The six new breeds bring to 185 the number that will compete this year for the best of show grand prize in the annual contest, the oldest sporting event in the United States next to the Kentucky Derby, said David Frei, the club’s director of communications and the USA Network show host.
In 1990, there were 142 eligible breeds.
This is no limit on the number of new breeds that can be admitted each year, but there are strict criteria. For the last 12 years, no more than six rookies have been approved in any year, Frei said.
Before the American Kennel Club will approve a new breed, there must be a significant number of the dogs in the United States as well as a breed club to oversee enthusiasts and geographic diversity.
The AKC provided these thumbnail sketches of this year’s rookie breeds:
– The American English coonhound is a descendent of the English foxhound and evolved from Virginia hounds.

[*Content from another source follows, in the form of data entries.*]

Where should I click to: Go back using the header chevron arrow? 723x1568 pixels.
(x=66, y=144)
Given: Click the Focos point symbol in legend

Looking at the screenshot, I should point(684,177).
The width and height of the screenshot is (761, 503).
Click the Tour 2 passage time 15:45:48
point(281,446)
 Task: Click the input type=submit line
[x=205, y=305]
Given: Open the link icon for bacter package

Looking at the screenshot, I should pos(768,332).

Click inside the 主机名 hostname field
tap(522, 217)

Originally used to hunt fox by day and raccoon by night, they were once called the English fox and coonhound. The breed is pleasant, alert, confident and sociable with both humans and dogs. The modern version of the dog is a speedy, durable and wide-ranging hunter.

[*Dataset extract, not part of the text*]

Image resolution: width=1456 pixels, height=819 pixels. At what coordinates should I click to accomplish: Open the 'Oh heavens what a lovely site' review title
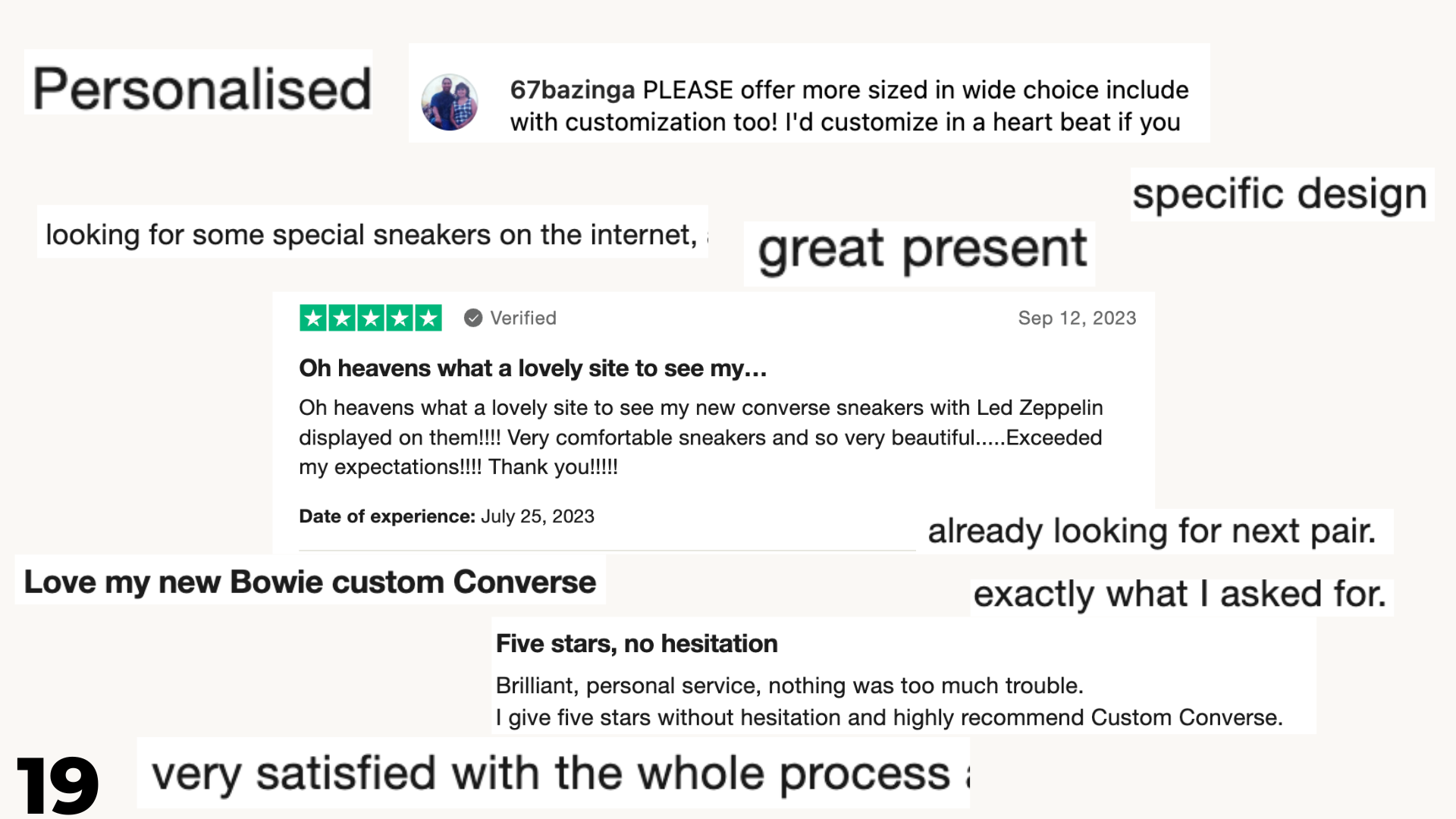pos(532,369)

– The Entlebucher mountain dog is a native of Switzerland and the smallest of the four AKC Swiss breeds. Prized for its work ethic and ease of training, this dog can easily switch from highspirited playmate to serious, self-assured dog with a commanding presence. This is not a good dog for the casual owner because it needs so much socialization and will remain active and energetic all its life.

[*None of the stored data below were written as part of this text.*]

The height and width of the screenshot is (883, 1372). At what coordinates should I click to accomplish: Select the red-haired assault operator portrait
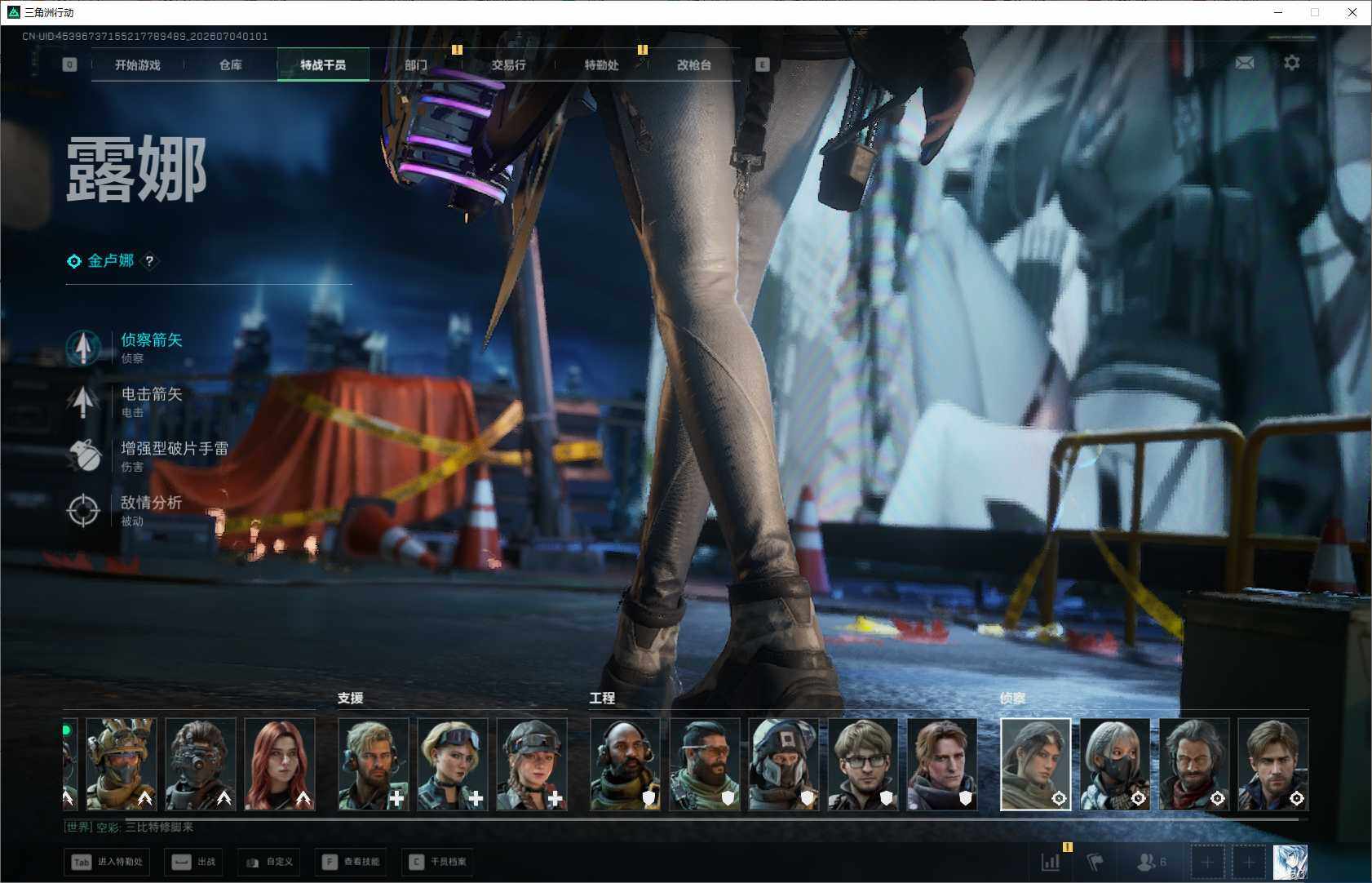point(280,765)
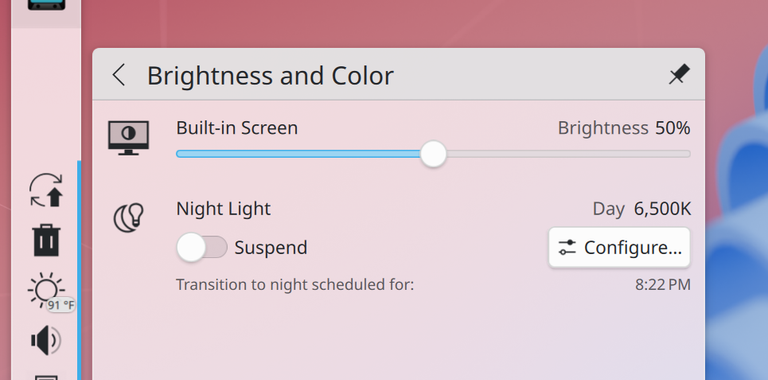Viewport: 768px width, 380px height.
Task: Pin the Brightness and Color popup open
Action: tap(679, 74)
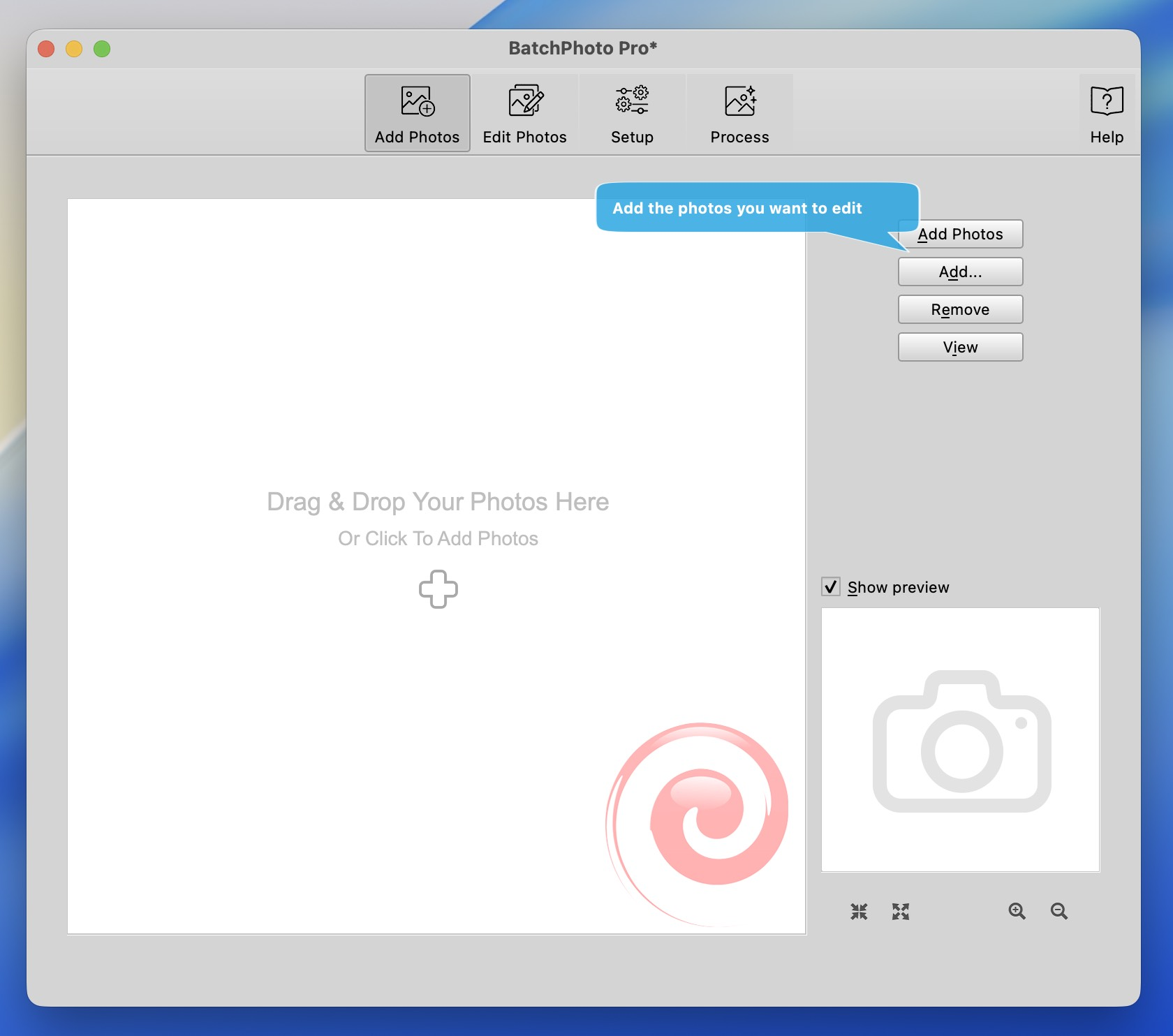Minimize window with the yellow button
1173x1036 pixels.
(74, 49)
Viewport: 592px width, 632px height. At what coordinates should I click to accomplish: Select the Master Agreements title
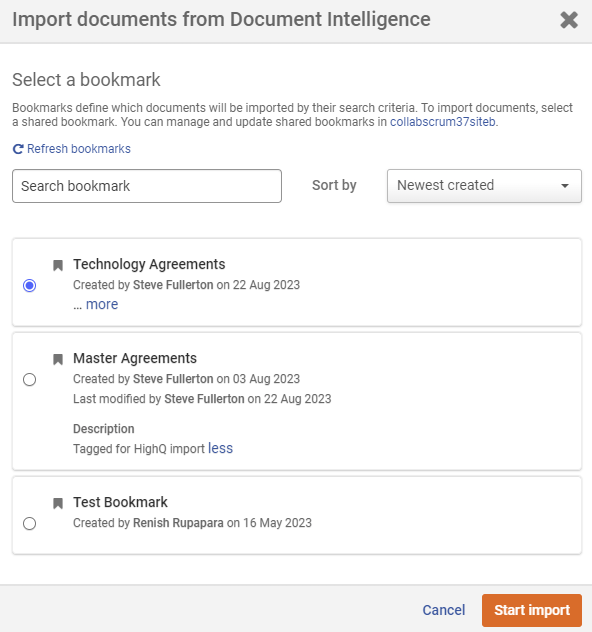pos(135,358)
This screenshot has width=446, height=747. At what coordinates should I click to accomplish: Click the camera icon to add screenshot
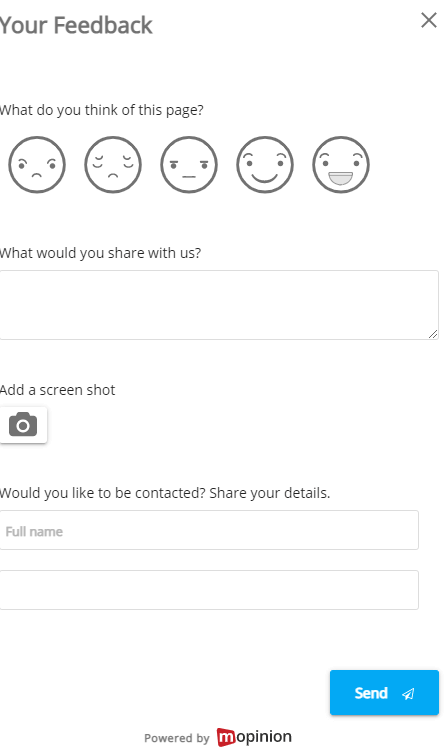pos(23,424)
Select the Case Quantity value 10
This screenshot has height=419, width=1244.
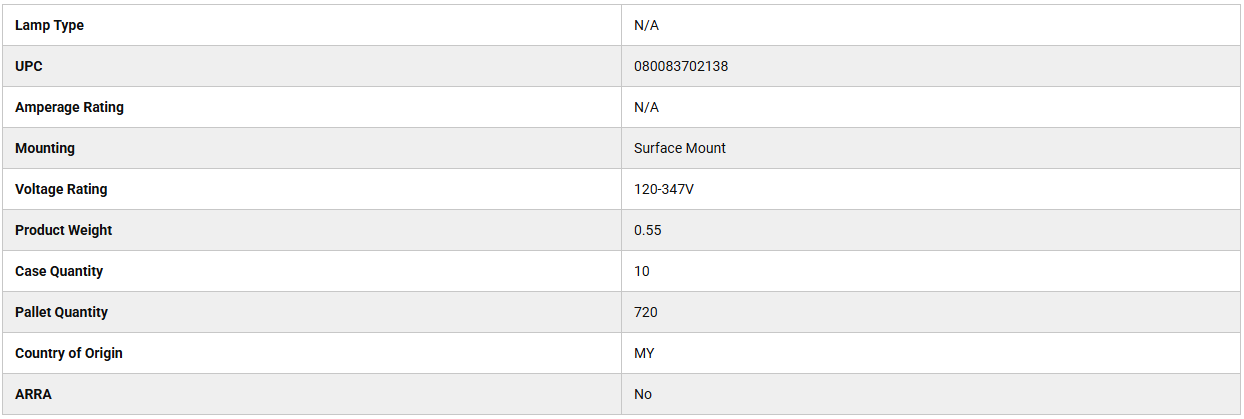click(642, 271)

– The Finnish Lapphund is a reindeer herding dog from the northern parts of Scandinavia. It is thought that this breed existed for hundreds, if not thousands, of years as a helper dog to native tribes. Today, they are popular as family pets in their native Finland. Devoted to their family, they are friendly with all people, highly intelligent and eager to learn. They are strong but very agile.
– The Norwegian Lundehund is also called the puffin dog. It spent centuries on the rocky cliffs and high fields of arctic Norway hunting and retrieving puffin birds, which was an important meat and feather crop to local farmers. This dog has at least six toes on each foot so it can handle the almost vertical areas where puffins nest. It also has a flexible skeletal structure that enables it to squirm out of tight spots or go spread eagle to prevent slips and falls. Today’s version of the dog is an alert, cheerful and somewhat mischievous companion.
– The Xoloitzcuintli is the national dog of Mexico and was previously known as the Mexican Hairless. It comes in three sizes and there is a coated version seen only in the United States and Canada. These dogs are descendants of the hairless dogs prized by the Aztecs and revered as guardians of the dead.
Living in the Mexican jungles, they were shaped by their environment. Their intelligence, trainability and natural cleanliness have turned them into unique and valued pets.
– The Cesky terrier is a wellmuscled, short legged hunting terrier that can be worked in packs. With natural drop ears and a natural tail, it is longer than it is tall and has a long, soft, silky coat that can be any shade of gray from charcoal to platinum.
Lean and graceful, the dogs are reserved toward strangers but loyal to their owners and always keen and alert during a hunt.